I have attached references. I would suggest that but again I'm really appreciative of being able to do this because it is about just getting this term out there that perimenopausal depression is a significant problem for middle-aged women and it's different to other depressions in terms of response and presentation.

So, the take-home message that I got from chatting to you was basically consider that perimenopausal depression has more of a biological, melancholic and severe type presentation particularly if it's abrupt and can have more of an irritability association with it. Consider the use of combined oral contraceptive pills in the younger women who don't have any contraindications and HRT in women that may be a bit older and a combination of SSRIs rather than continually switching in SSRIs and working in the psychotropic medication world, think about the biological side of the perimenopausal depression with hormones.

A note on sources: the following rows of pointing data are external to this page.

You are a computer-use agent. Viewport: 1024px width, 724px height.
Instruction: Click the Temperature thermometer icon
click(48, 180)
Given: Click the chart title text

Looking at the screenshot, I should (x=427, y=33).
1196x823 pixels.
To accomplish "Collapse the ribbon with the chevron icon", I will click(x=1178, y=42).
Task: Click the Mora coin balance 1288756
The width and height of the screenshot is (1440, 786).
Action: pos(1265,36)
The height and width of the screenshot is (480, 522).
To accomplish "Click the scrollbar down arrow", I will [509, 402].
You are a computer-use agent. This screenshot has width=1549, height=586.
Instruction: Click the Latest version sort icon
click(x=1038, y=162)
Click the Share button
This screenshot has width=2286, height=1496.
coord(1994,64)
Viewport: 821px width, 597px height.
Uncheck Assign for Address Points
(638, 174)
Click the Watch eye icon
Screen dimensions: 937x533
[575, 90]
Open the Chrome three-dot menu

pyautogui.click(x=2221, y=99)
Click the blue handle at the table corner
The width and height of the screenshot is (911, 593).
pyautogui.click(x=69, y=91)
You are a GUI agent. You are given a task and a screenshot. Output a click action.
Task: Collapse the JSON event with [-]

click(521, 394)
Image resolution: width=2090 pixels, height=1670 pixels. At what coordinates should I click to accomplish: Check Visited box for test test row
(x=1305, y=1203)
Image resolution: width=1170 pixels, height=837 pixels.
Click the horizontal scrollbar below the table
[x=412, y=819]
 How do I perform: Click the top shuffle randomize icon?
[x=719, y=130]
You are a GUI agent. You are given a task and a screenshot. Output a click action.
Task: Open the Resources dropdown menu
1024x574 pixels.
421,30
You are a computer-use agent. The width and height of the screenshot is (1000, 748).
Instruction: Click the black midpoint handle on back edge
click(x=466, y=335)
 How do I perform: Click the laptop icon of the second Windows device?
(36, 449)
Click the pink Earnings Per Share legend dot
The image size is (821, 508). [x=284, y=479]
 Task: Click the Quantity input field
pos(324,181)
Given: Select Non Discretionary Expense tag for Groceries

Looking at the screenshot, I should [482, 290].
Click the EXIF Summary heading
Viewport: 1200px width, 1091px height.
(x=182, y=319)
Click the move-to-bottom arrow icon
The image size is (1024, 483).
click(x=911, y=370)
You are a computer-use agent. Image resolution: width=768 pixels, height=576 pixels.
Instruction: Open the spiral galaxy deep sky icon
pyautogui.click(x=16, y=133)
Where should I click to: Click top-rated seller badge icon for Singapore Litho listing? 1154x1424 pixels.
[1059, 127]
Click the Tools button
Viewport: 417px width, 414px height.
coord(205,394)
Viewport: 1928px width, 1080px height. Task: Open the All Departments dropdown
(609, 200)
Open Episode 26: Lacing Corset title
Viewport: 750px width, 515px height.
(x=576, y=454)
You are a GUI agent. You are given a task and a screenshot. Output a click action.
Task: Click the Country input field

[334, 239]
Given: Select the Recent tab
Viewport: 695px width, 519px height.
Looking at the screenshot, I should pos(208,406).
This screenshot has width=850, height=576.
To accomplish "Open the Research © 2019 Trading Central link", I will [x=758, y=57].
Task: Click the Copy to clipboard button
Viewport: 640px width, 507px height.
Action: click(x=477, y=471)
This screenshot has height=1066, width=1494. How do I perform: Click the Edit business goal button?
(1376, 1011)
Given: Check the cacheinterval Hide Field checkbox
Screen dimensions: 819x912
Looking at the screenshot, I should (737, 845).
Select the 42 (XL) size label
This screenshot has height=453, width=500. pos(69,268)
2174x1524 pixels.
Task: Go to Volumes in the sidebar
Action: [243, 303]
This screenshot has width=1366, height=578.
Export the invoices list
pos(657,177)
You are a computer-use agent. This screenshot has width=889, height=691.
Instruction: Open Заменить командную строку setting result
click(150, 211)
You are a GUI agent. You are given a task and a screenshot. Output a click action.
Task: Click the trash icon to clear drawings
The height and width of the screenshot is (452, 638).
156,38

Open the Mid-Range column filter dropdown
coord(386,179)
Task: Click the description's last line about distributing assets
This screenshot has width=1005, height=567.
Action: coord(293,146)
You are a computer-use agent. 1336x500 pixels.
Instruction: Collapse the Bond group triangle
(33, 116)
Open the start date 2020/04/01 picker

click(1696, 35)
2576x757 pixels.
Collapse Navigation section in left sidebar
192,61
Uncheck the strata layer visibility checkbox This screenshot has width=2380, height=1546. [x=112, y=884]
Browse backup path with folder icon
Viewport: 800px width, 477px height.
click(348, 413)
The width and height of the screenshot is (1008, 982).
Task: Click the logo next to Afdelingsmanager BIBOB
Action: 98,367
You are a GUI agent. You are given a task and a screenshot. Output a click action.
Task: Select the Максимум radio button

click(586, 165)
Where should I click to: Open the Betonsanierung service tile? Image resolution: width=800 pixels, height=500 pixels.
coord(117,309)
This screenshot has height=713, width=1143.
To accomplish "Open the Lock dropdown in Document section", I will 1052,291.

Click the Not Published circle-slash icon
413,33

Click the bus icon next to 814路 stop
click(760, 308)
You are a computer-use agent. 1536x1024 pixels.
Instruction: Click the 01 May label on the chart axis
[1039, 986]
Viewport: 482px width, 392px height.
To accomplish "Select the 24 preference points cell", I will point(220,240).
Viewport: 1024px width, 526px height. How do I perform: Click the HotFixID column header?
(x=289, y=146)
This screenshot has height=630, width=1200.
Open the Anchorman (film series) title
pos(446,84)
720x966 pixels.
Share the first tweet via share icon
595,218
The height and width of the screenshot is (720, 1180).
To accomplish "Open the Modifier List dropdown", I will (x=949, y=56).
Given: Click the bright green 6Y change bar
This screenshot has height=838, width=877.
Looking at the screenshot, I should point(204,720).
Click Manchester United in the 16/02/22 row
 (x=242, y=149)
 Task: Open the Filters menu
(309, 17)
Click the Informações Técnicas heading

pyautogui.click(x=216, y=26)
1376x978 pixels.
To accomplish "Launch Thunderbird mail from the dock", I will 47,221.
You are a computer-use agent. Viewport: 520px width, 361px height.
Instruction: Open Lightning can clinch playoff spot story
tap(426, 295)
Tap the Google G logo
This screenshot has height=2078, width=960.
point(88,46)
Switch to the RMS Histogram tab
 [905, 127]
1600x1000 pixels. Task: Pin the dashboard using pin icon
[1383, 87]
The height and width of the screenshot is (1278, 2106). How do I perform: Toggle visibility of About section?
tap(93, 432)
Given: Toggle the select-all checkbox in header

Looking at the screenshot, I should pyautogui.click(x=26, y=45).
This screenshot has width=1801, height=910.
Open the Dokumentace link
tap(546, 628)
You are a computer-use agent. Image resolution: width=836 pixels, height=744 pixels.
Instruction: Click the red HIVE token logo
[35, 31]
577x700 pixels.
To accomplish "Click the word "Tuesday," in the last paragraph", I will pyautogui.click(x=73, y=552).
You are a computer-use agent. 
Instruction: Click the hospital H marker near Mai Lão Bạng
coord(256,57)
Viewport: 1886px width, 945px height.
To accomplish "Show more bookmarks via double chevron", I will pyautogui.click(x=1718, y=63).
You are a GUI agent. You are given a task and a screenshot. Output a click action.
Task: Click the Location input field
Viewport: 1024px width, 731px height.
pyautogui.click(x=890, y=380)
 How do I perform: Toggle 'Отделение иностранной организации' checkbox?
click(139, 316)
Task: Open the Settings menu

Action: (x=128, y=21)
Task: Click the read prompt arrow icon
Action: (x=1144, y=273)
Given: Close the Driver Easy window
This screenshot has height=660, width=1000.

Yes, although I wouldn't use the word melancholic because that is the picture of the very sad person whereas it's very interesting this can be the angry woman, and nobody likes angry women, and so this is one of the reasons why the rapport is difficult with clinicians or getting help can be more difficult.

So unfortunately that's all the time we've got for this episode, thanks for joining us today.

Thank you.


The views of the hosts and guests on the podcast are their own and may not represent Australian Prescriber or NPS MedicineWise. I'm Ashlea Broomfield and thanks for joining Jayshri Kulkarni on the Australian Prescriber Podcast.